= Your objective =
Using the records that follow, copy every line containing the word "Viewport".
━━━━━━━━━━━━━━━━━━━━
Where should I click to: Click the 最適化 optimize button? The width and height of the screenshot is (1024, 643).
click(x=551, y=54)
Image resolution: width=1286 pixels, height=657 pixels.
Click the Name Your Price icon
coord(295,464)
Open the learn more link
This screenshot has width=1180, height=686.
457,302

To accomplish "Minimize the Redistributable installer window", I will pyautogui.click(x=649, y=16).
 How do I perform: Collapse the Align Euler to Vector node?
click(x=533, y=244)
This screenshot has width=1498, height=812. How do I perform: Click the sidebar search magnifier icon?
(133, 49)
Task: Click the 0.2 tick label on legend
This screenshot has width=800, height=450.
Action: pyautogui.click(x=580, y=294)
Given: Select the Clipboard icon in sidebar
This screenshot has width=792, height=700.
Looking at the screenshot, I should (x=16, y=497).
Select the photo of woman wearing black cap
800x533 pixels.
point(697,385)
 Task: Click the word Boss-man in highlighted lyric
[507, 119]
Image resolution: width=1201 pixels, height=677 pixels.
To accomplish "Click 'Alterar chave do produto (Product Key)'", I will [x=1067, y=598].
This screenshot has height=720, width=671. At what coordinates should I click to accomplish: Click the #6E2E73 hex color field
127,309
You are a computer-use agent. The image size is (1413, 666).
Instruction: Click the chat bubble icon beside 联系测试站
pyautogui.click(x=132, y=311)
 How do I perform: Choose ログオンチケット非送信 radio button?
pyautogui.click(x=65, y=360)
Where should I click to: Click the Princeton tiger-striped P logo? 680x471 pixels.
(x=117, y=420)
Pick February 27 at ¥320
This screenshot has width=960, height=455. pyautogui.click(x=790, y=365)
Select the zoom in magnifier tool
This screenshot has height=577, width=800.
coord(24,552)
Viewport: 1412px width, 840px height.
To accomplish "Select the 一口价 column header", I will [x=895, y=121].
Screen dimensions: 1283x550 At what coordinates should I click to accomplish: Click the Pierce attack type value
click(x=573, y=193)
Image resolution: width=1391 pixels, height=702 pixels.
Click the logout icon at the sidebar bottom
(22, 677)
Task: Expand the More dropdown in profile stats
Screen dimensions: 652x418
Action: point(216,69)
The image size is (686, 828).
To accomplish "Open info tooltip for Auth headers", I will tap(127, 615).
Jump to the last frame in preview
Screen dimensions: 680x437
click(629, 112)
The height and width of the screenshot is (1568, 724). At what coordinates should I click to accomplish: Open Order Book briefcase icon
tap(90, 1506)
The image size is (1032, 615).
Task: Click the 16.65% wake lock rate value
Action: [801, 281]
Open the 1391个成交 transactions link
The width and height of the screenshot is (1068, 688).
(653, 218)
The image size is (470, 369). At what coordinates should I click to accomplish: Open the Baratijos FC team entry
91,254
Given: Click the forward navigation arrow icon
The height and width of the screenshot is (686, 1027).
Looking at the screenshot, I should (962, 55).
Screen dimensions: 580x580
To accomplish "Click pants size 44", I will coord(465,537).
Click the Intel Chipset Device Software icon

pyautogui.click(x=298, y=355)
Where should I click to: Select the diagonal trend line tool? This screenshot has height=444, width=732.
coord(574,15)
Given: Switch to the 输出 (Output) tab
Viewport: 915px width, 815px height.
━━━━━━━━━━━━━━━━━━━━
= Written solution =
Viewport: 1412px width, 840px height.
Viewport: 915px width, 815px height.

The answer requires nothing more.